Finally, the extraordinary contributions of asymmetric information to game theory
have heightened interest in uncertainty among economists.
We are lucky enough to have a well-accepted and unified framework to introduce
uncertainty in economic modelling. Namely, we are indebted to John von
Neumann and Oskar Morgenstern who in the mid-forties developed the expected
utility theory building on Daniel Bernoulli’s idea that agents facing risk maximize
the expected value of the utility of their wealth. Expected utility theory (EU) is
now fifty years old. It is a ubiquitous instrument in economic modelling. Most
economists recognize that the theory has been very useful for explaining the functioning
of our economies. The aim of this book is to provide a detailed analysis
of the implications of the expected utility model to the economic theory.
It is important to note that expected utility theory does not provide any hint
as to which specific utility function should be used by decision makers. We must
confess that the empirical estimation of utility functions of real world decision
makers is still in the early stage of development.

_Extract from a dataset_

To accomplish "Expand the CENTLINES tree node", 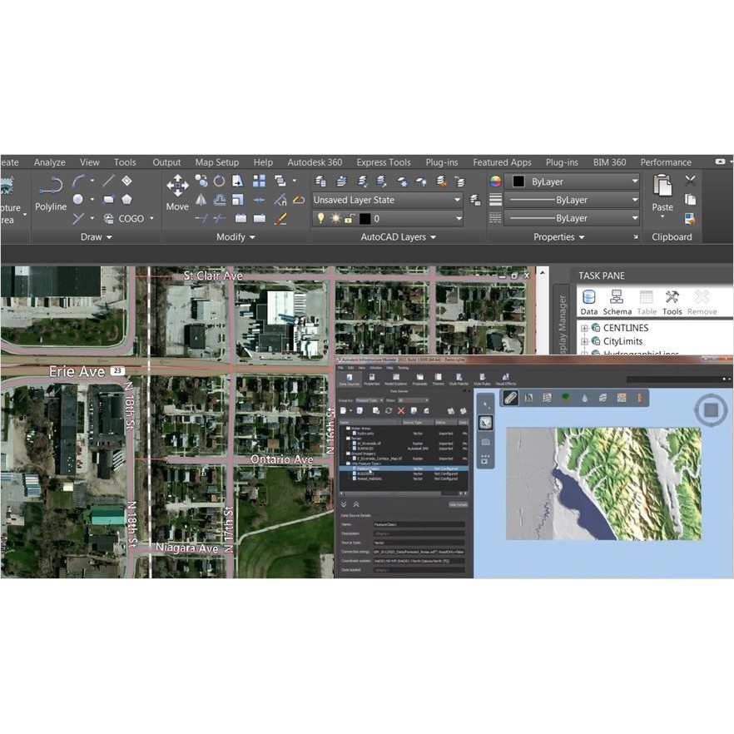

This precludes most economists from using particular utility functions to solve
their specific problems. For example, because expected utility the study of optimal
behavior in the presence of several sources of risk, very complex financial theory
relies heavily on the mean-variance approximation — in which interactions
between different risks are easily analyzed — of expected utility. This approximation
is exact only for very specific utility functions, like quadratic or exponential
ones. The same observation holds for macroeconomics, in which it has
been possible to treat dynamic uncertainties only by restricting utility functions
to very specific subsets of increasing and concave functions.